Merci de nous avoir invités à témoigner devant cette commission d'enquête. Bien que nous n'ayons pas le même âge, mes collègues et moi-même partageons des points communs : une enfance marquée par des difficultés, un sentiment d'abandon et de défaillance parentale, notre désir de devenir quelqu'un, notre résilience et nos engagements militants, associatifs et professionnels. Notre instance a choisi une délégation conduite par son président, accompagné de MM. Jérôme Beaury et Christian Haag, tous deux professionnels et anciens de la protection de l'enfance. Leurs analyses et leurs parcours nous offriront un regard précis sur l'état des établissements accueillant les jeunes enfants confiés. Ils ont également écrit sur leur histoire personnelle, témoignant de la distance qu'ils ont pu prendre avec celle-ci.

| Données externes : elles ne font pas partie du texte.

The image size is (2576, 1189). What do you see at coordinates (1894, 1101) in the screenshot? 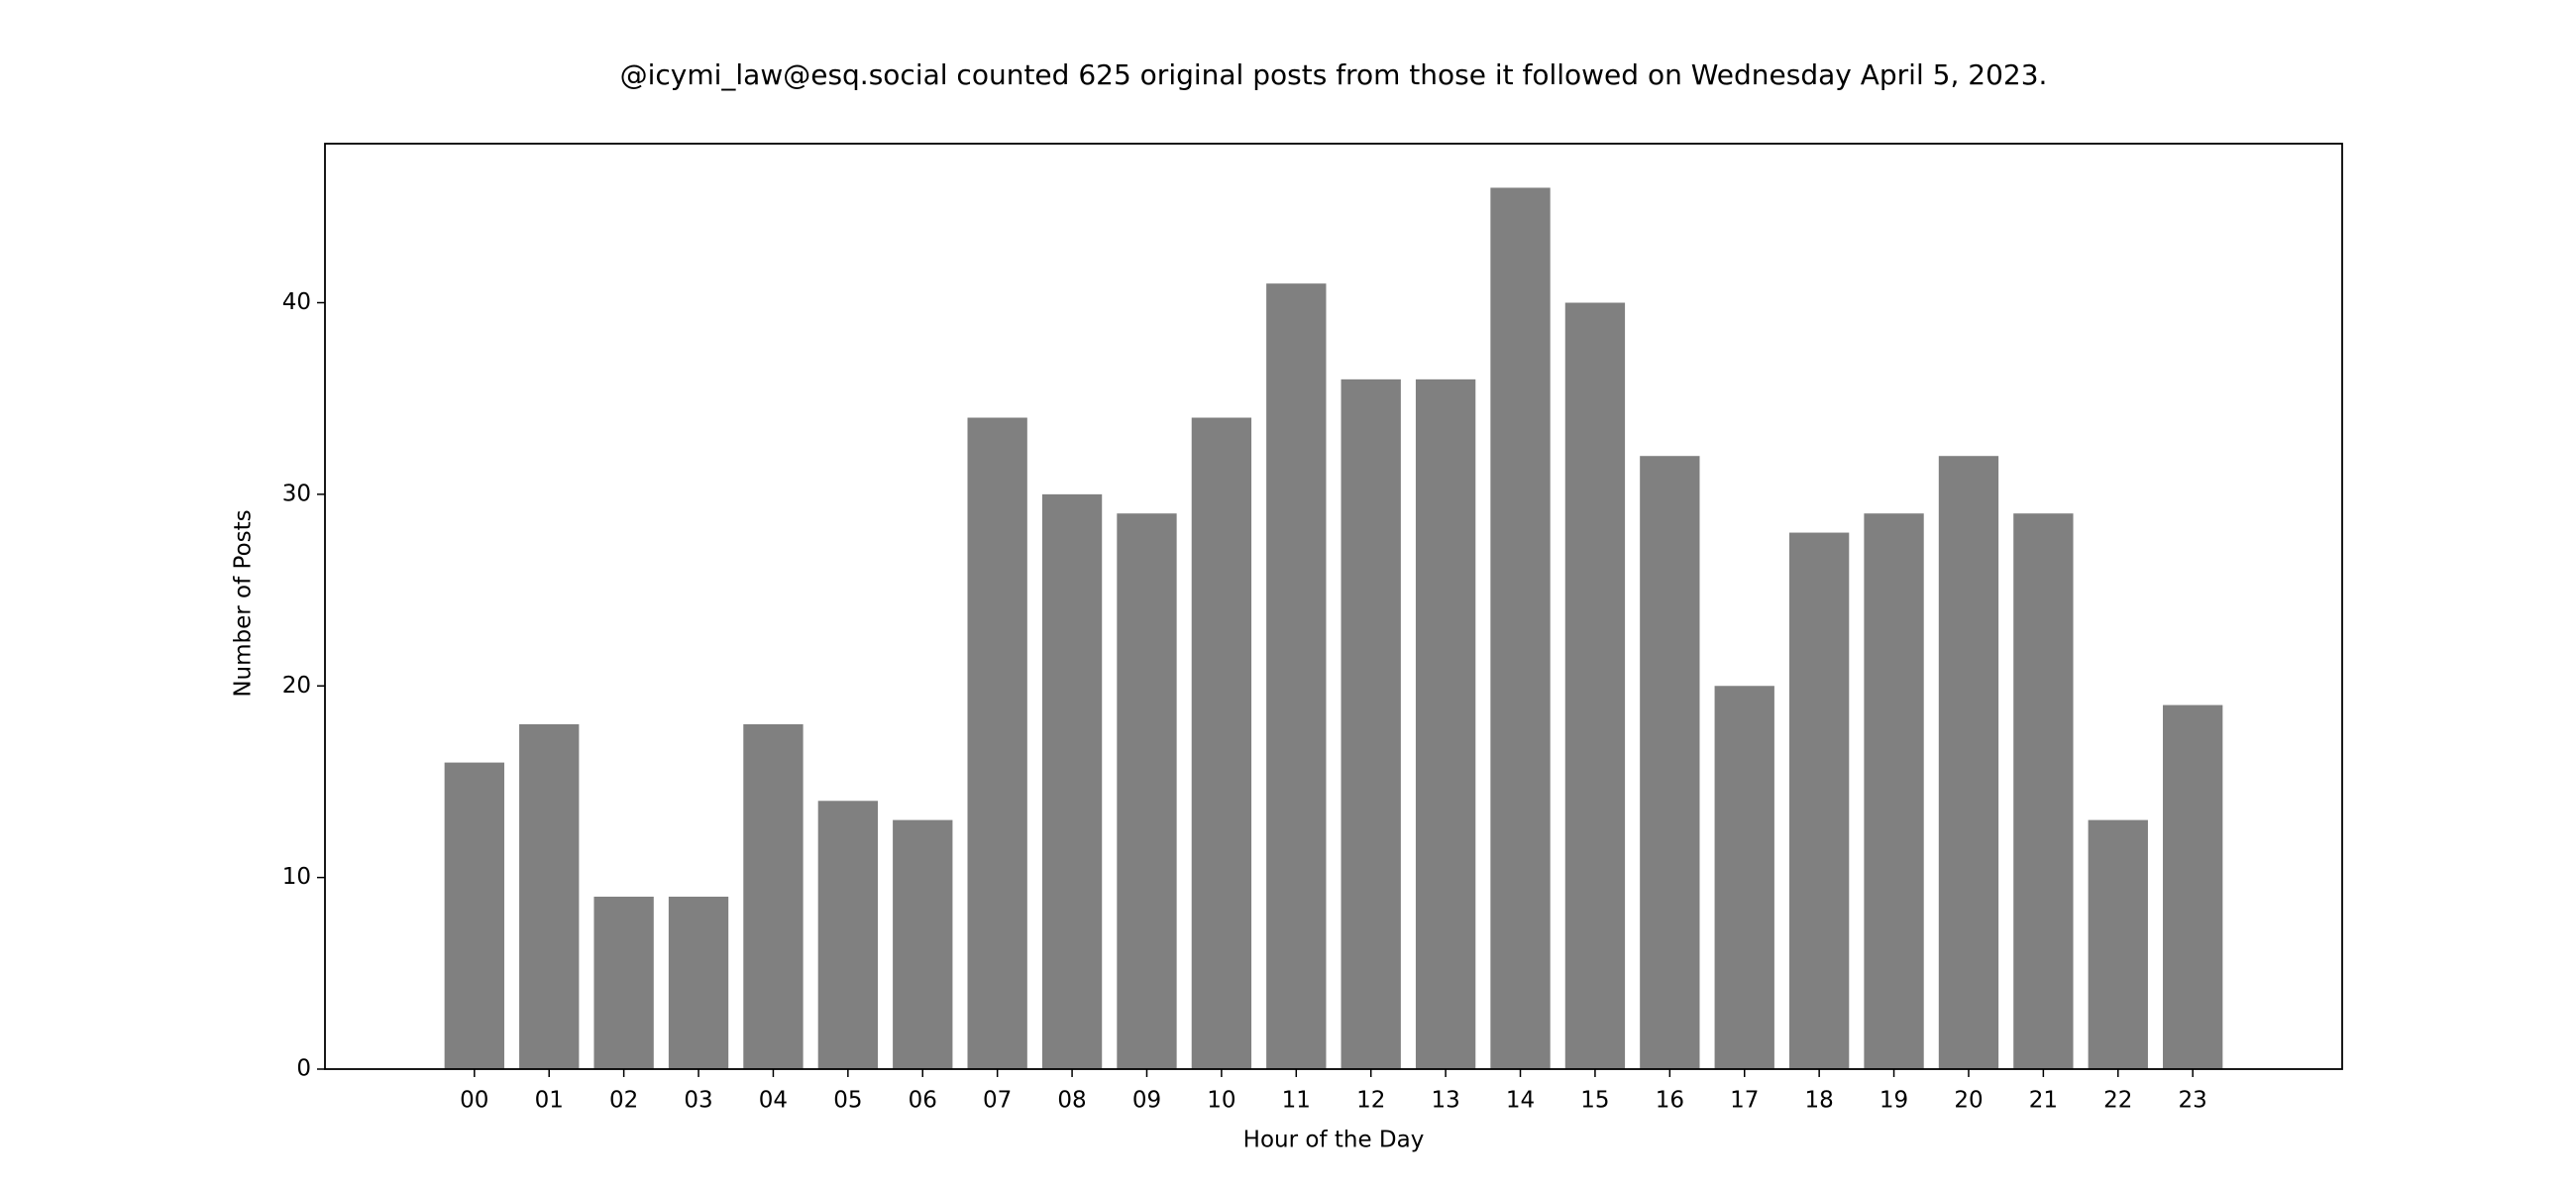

Notre mouvement représente 80 associations départementales d'entraide des personnes accueillies en protection de l'enfance (Adepape) réparties sur l'ensemble du territoire. Il se trouvait quelque peu en difficulté dans le renouvellement de ses équipes il y a quatre à cinq ans. Cependant, une vingtaine d'associations ont été relancées au cours des trois dernières années, entre autres grâce aux effets de la loi du 14 mars 2016 et au soutien des directions départementales chargées de l'enfance et des familles. Le rapport du Conseil économique, social et environnemental (Cese) a également contribué à une meilleure santé financière de notre tête de réseau, dont le montant de la subvention a doublé, lui permettant ainsi de créer un poste de chargé de mission alors que, jusque-là, notre fédération fonctionnait uniquement grâce à l'engagement de bénévoles, sans ressources pour accomplir le travail nécessaire. Le rapport de la commission des affaires sociales lors de l'examen, en 2021, du projet de loi relatif à la protection des enfants a également été déterminant pour les Adepape, malgré un parcours administratif particulièrement difficile.
Nous ne parlons jamais d'enfants placés, mais d'enfants accueillis et d'enfants confiés à la protection de l'enfance, conformément à la terminologie légale. Bien que les termes « placement » et « ordonnance de placement » existent, nous préférons éviter cette appellation qui réifie l'enfant. Au contraire, la dénomination d'« enfants confiés » implique une certaine confiance envers la protection de l'enfance.
Notre objectif est de poser un regard critique sur la protection de l'enfance lorsque cela est nécessaire. Notre principal lieu d'observation se situe au sein des conseils de famille des pupilles de l'État, où nous siégeons sur l'ensemble du territoire. Nous en présidons d'ailleurs une vingtaine. Nous pouvons ainsi y scruter les disparités et les éventuelles défaillances des pratiques des professionnels de la protection de l'enfance. Nous y découvrons également des initiatives remarquables. Notre discours sur la protection de l'enfance se veut équilibré et sans détour lorsque des critiques s'imposent. La protection de l'enfance devrait aussi être mieux traitées par les médias, dans la mesure où une institution maltraitée devient maltraitante.
Nous défendons des principes incontournables en matière de politique de protection de l'enfance, dont il est essentiel de clarifier les missions en se concentrant exclusivement sur l'intérêt de l'enfant. Par exemple, nous revendiquons la désignation d'un avocat pour chaque enfant. De plus, il est impératif de protéger le plus rapidement possible les enfants en situation de délaissement ou exposés à des négligences graves. Nous saluons à ce propos, madame la rapporteure, l'aboutissement de la loi du 18 mars 2024 concernant la suspension de l'autorité parentale en cas de négligences graves, répondant à l'une de nos revendications les plus anciennes. Nous avons également à cœur de tracer des parcours d'avenir dans un souci d'équité sociale. Il nous paraît indispensable d'instaurer une discrimination positive pour rétablir l'équité qui faisait défaut à la naissance. Comme le souligne la Stratégie nationale de prévention et de protection de l'enfance, nous œuvrons à réduire les inégalités de destin.
Nous avons tenu à être présents dans toutes les instances qui nous sont accessibles, notamment pour les enfants qui ne sont pas pupilles de l'État, aux niveaux local et national et ce depuis l'adoption de la loi du 14 mars 2016, avant laquelle aucune instance ne nous était ouverte. Nous sommes ainsi membres, au niveau national, du groupement d'intérêt public (GIP) France Enfance protégée, du Conseil national de l'adoption (CNA) ou encore, au niveau local, des commissions d'examen de la situation et du statut des enfants confiés (Cessec). Notre volonté est de représenter les usagers afin qu'ils participent à la transformation de la protection de l'enfance de l'intérieur, par le biais d'observations constructives. Cela reflète par ailleurs notre engagement au Haut Conseil du travail social (HCTS) sur la question de la formation, ainsi qu'à la Haute Autorité de santé (HAS) pour la contribution aux recommandations de bonnes pratiques.